What do you mean by ‘Responsible By Design’?
Because of the scale of automation that ML models enable, and shift from human-led analysis to machine-led, automated analysis, it’s not always easy to see what consequences deploying a model might have. Think of your favourite search engine auto-completing the search box for you; it’s handy and obviously good. By the time I’ve typed “w-e-a-” you know that I’m looking for the weather forecast because I did the same yesterday at the same time. The results are tailored to me. But what about all the information I’m not seeing because an algorithm, which I cannot see, feel or interpret, has decided that that content is not relevant to me? What happens after 1, 5 and 10 years of me using this system?
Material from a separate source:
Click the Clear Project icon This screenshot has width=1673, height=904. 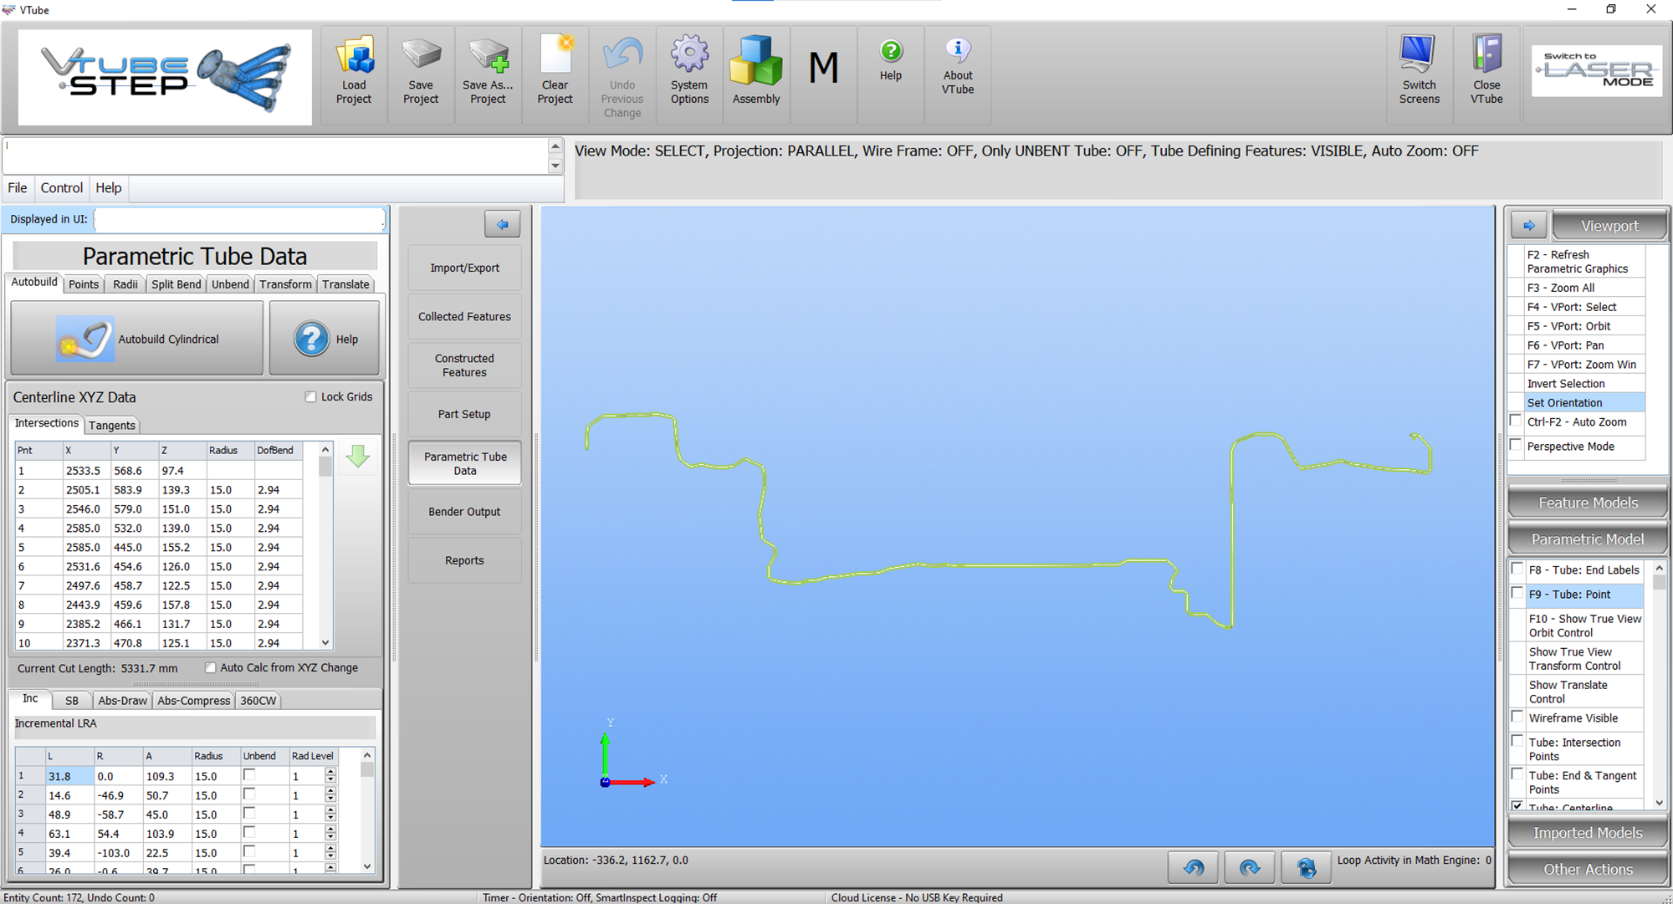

That’s why there is growing attention in the ML community to consider ethical implications before implementing a system. It can’t be an afterthought, it has to be the design consideration that leads the implementation. Mind Foundry is working hard to simplify this process and make it the de facto standard for all those who implement AI systems.
Given what you know now, is there anything you would have done differently at Humbug?
There are some tactical learnings that certainly stayed with me. The problem that HumBug tries to solve is technically very challenging, and it’s easy to get lost in the final ambition and struggle to make progress. But often a partial solution is heaps better than no solution at all, and that’s a principle that guides me these days too. Data quality is also such a crucial and underestimated problem; it’s not the fancy part of ML, where scientists like to spend their time. But ML systems are only as good as the data that you give them to learn from, it’s cliche but I’ve not seen a single ML problem where that’s not been the case.
What’s another important problem where AI and Machine Learning could have a massive impact?
For me the obvious place where the world as a whole should focus attention is the conservation of the natural environment and preventing any more damage from climate change. Every year in the last decade has beaten the temperature record, and the livelihood of people is seriously affected. We’re not talking about individuals here and there; we’re talking about entire communities, cities, countries. Machine learning can not only model and predict future scenarios, it can also help people visualise and understand what’s happening and what would be the best thing to do next.